I can also offer brief descriptions here.  If you look at a voltage on an
oscilliscope, lots of times you see a wobbly line with a lot of noise. To
get rid of the noise, filters are typically used.  Each filter has an input,
where the noisy voltage is connected, and an output, which is the same
voltage without the noise.

But, there are different kinds of filters, and some are better than others.
These are common filters...

Lowpass filter - it allows low frequency voltages to pass through it,
blocking high frequency noise

Bandpass filter - it allows only a selected range of frequencies to go
through

Highpass filter - it allows only high frequencies to go through

Notch Filter - it allows only one frquency to go through

Gain is a number that you use to calculate the magnitude of an output if you
know the magnitude of an input.

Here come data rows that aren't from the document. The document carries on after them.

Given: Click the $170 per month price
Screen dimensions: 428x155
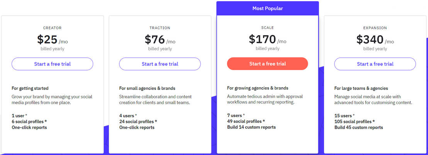Looking at the screenshot, I should [267, 40].
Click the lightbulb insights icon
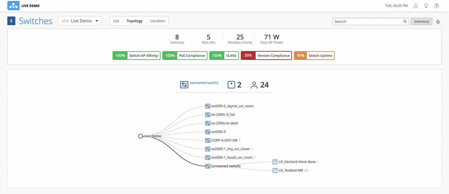This screenshot has width=449, height=194. click(x=426, y=6)
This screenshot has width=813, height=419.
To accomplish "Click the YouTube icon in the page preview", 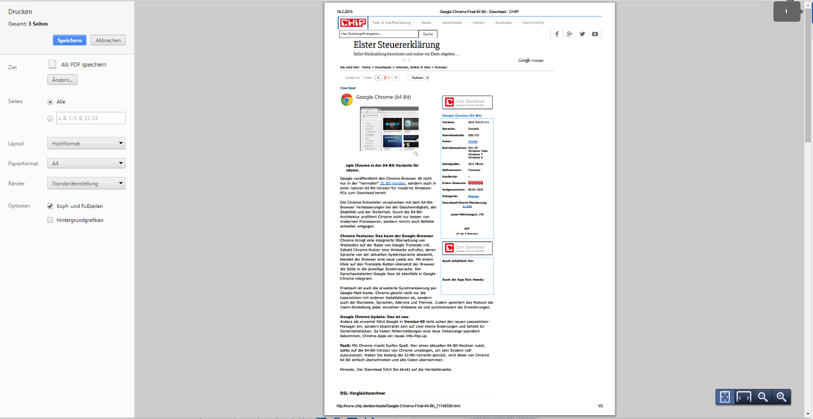I will click(x=595, y=34).
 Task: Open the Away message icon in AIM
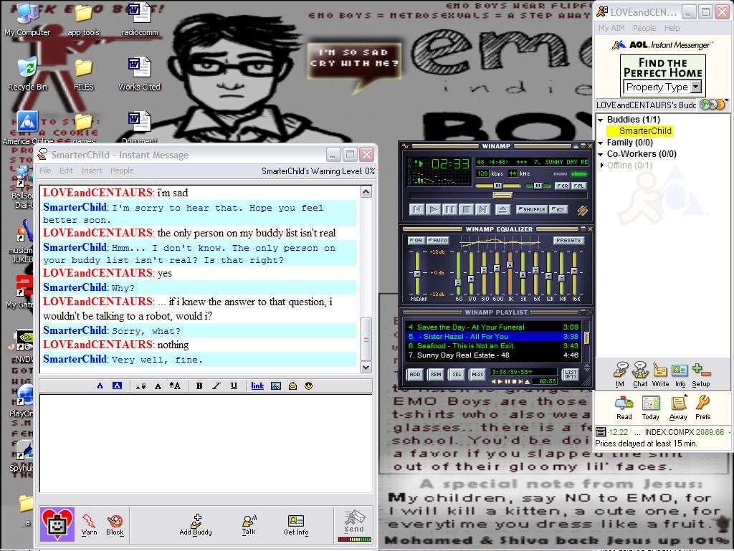(678, 407)
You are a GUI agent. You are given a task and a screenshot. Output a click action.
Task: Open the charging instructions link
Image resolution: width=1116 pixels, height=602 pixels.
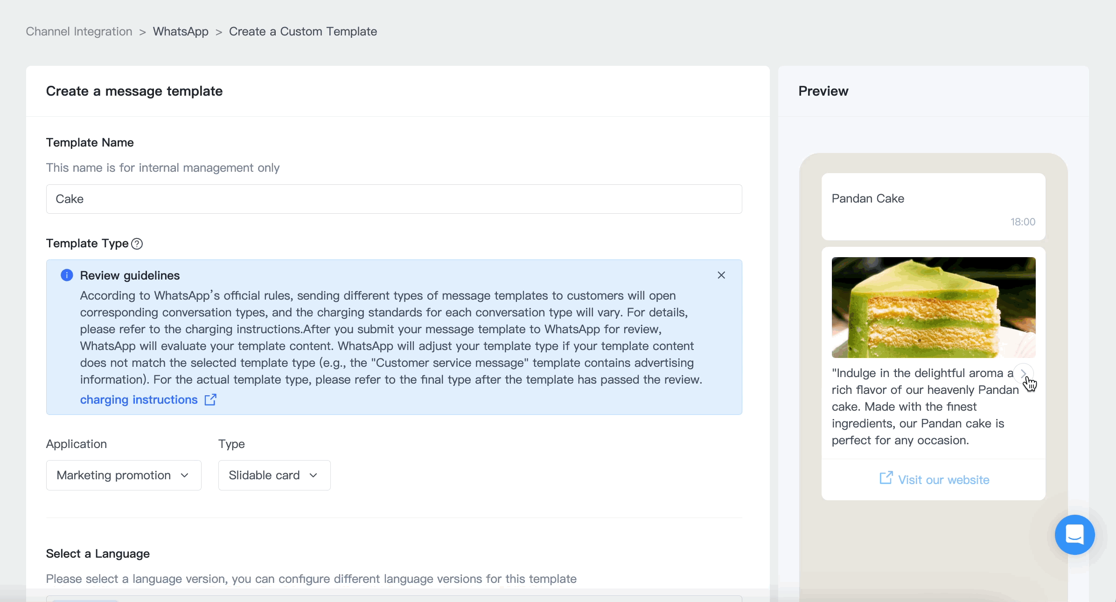(x=139, y=400)
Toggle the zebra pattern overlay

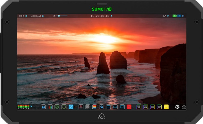[88, 107]
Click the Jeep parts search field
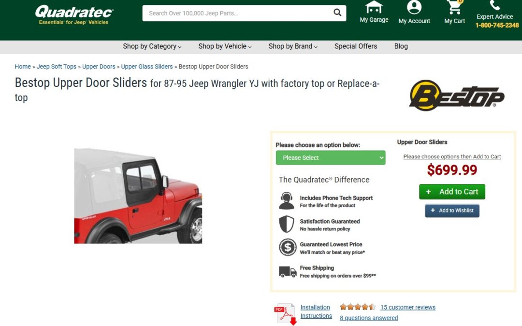Image resolution: width=522 pixels, height=326 pixels. 238,13
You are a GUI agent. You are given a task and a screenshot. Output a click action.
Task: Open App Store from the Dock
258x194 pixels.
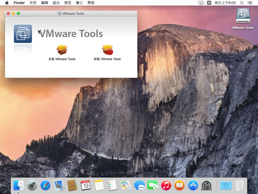click(x=193, y=186)
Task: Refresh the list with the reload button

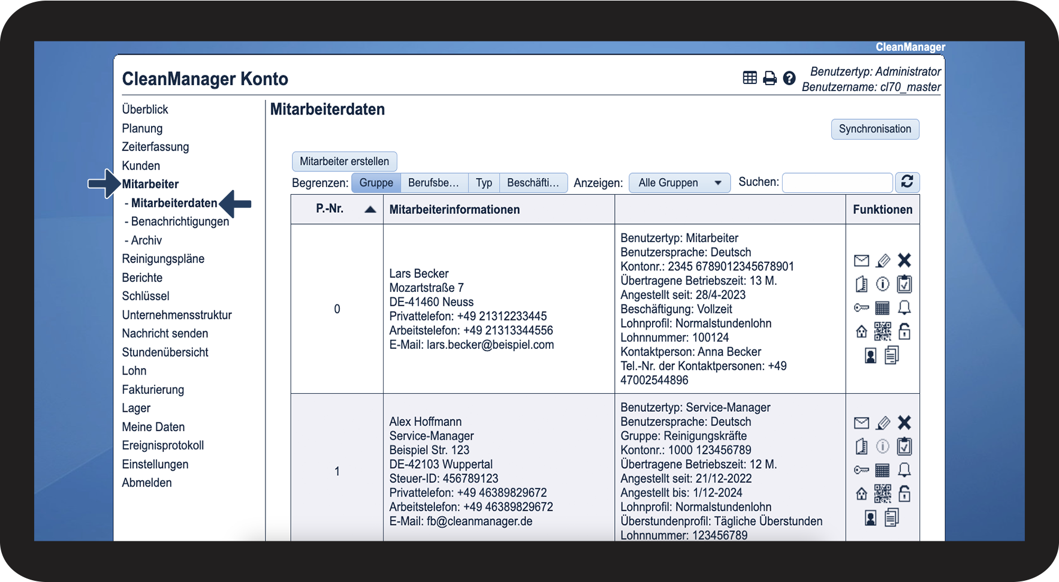Action: (907, 182)
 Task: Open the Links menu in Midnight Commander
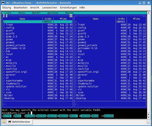[8, 13]
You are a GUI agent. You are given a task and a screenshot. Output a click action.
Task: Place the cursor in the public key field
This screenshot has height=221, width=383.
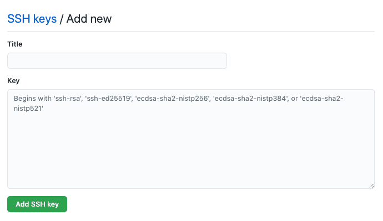pyautogui.click(x=191, y=139)
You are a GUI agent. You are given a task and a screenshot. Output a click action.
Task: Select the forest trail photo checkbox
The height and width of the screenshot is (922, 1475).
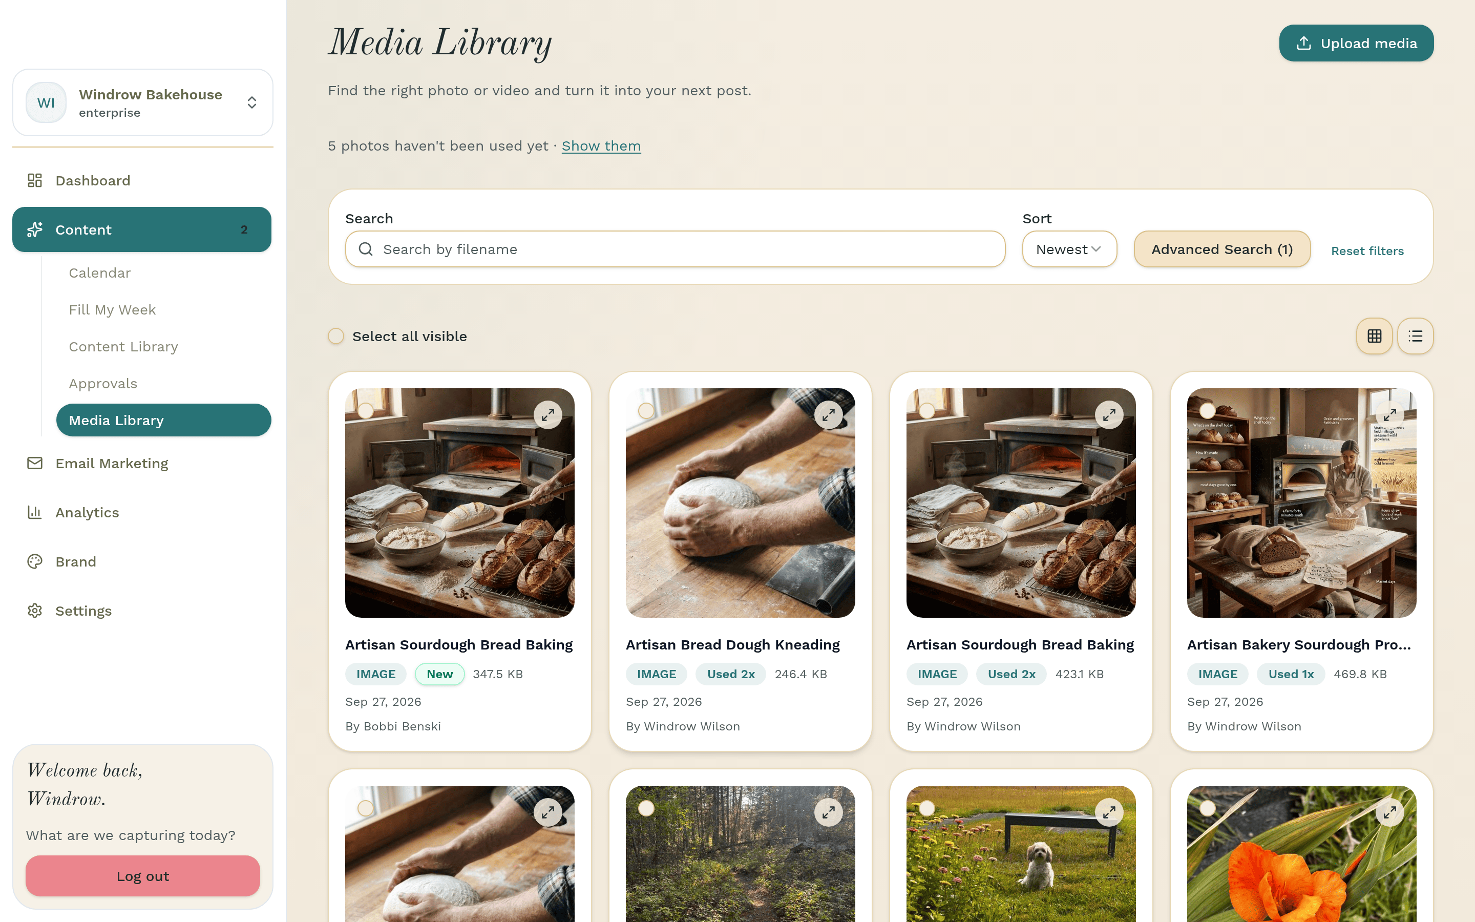coord(646,809)
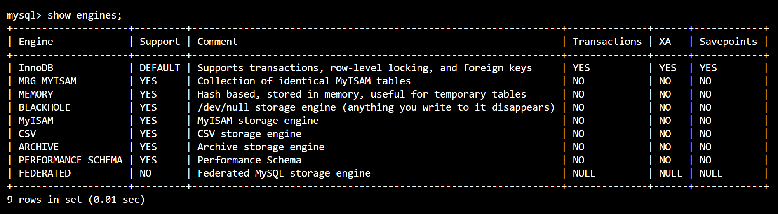Click the Transactions column header
Image resolution: width=778 pixels, height=214 pixels.
607,42
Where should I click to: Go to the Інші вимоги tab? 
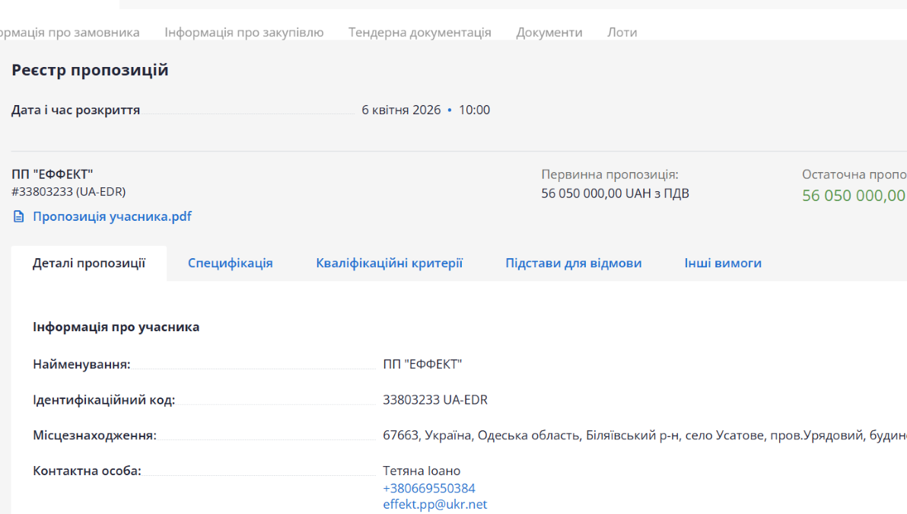click(x=723, y=263)
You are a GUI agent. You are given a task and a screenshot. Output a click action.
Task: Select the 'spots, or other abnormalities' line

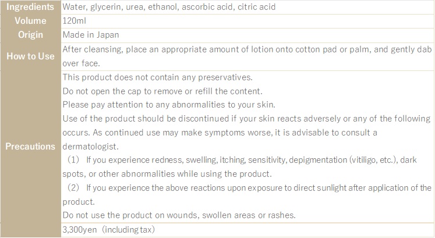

For instance, an amplifier with a gain of
1000 will increase the input voltage by a factor of 1000. If you have a 1
millivolt signal at the input, you would expect to see a 1 volt output.

Amplifiers are very easy to make. A common component used to make amplifier
is another amplifier called an "operational amplifier" (op amp).  This
sounds complex but they are easy to use.  There are lots of cartoon-style
books that teach how to use operational amplifiers.  Just to show how easy
it is to make an amplifier, here's an example. Say you want a gain of 100.
Just get a 100 kilo-ohm resistor and a 1 kilo-ohm resistor and hook them up
to an operational amplifier.  Done.  Well, sort of. You might see some noise
and so you might add a filter.

There are different kinds of operational amplifiers. Some are very low power
while others are very fast. You can configure op amps to make many common
types of amplifiers, ranging from stereo amplifiers to ultra tiny
operational amplifiers.

EEG and EMG often use instrumentation amplifiers.  These are fancy names to
op amp circuits that have really nice characteristics.  For instance, they
don't drain a lot of current (like an audio amp might). They are generally
resistant to static electricity, and they don't mess up when there is a
noise called common mode noise. (But you don't need to know that.) But they
will monitor voltages acoss different parts of the body.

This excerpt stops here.